Diferences between TCGAbiolinks and cBioportal
3 months ago
jomagrax ▴ 40


Im exploring and integrating the LUAD TGCA transcriptomic and genomic data. Im trying to do so both with TCGAbiolinks in R and cBioportal.

With TCGAbiolinks I acces the data this way (https://bioconductor.org/packages/devel/bioc/vignettes/TCGAbiolinks/inst/doc/analysis.html#TCGAvisualize:_Visualize_results_from_analysis_functions_with_TCGA%E2%80%99s_data)

Trasncriptomic data

query <- GDCquery(#legacy = T,
                  project = "TCGA-LUAD",
                  data.category = "Transcriptome Profiling",
                  data.type = "Gene Expression Quantification",
                  workflow.type = "STAR - Counts",    
                  experimental.strategy = "RNA-Seq")

GDCdownload(query, method = "api",files.per.chunk = 1000, directory = "/home/arantxa/proyects/itziar/FIS")
LUAD <- GDCprepare(query = query, directory = "/home/arantxa/proyects/itziar/FIS")

LUADMatrix <- assay(LUAD,"unstranded") 

# For gene expression if you need to see a boxplot correlation and AAIC plot to define outliers you can run
LUAD.RNAseq_CorOutliers <- TCGAanalyze_Preprocessing(LUAD)

# change of sample name to be the same than genomic data
rna_samples <- data_frame(V1=colnames(LUAD.RNAseq_CorOutliers))
colnames(LUAD.RNAseq_CorOutliers) <- rna_samples %>% mutate(V2 = str_sub(V1, start = 1, end = -13)) %>% .$V2

Genomic data

query <- GDCquery(
  project = "TCGA-LUAD", 
  data.category = "Simple Nucleotide Variation", 
  access = "open", 
  legacy = FALSE, 
  data.type = "Masked Somatic Mutation", 
  workflow.type = "Aliquot Ensemble Somatic Variant Merging and Masking"
GDCdownload(query, directory = "/home/arantxa/proyects/itziar/FIS")
maf <- GDCprepare(query, directory = "/home/arantxa/proyects/itziar/FIS")

But then, when I try to acces LUAD TCGA on cBioportal I find 3 different datasets (firehose, NATURE and PanCancer Atlas).

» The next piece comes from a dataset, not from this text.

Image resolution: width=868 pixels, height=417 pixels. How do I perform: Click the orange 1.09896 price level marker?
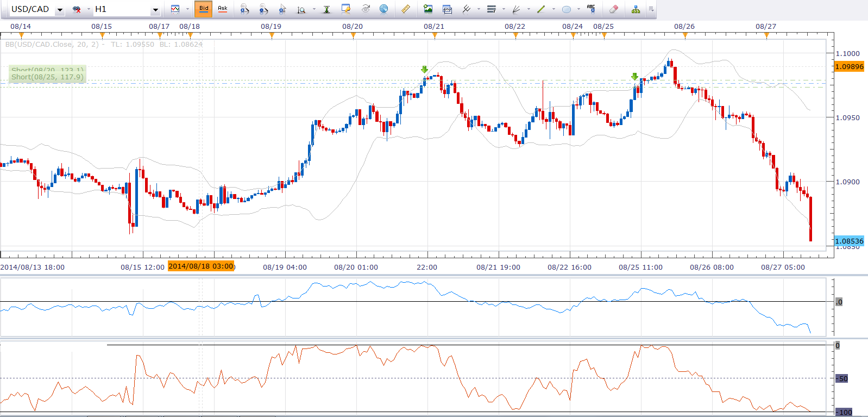click(x=849, y=66)
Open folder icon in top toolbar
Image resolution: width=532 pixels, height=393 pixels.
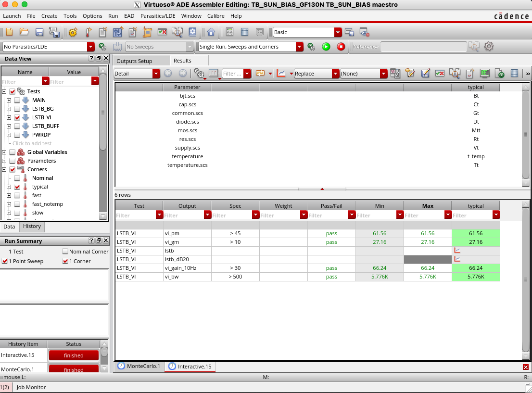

And the number of samples with specific mutations etc doesn´t add up with the TCGAbiolinks cohort. Also, I can´t compare transcriptomic data from diferent datasets.

So my question is

1.- Where does this difference come from? 2.- Which is the best way to explore this dataset on cBioportal, as it would be my first choice.

R TCGAbiolinks cBioportal • 351 views
3 months ago
Zhenyu Zhang ★ 1.1k

They are different analysis of the raw data. GDC is normally the most recent; however, GDC does not perform batch effect correction, so if you are not comparing TCGA-LUAD with other projects, the best bet is the data from the latest publication that performs batch effect correction.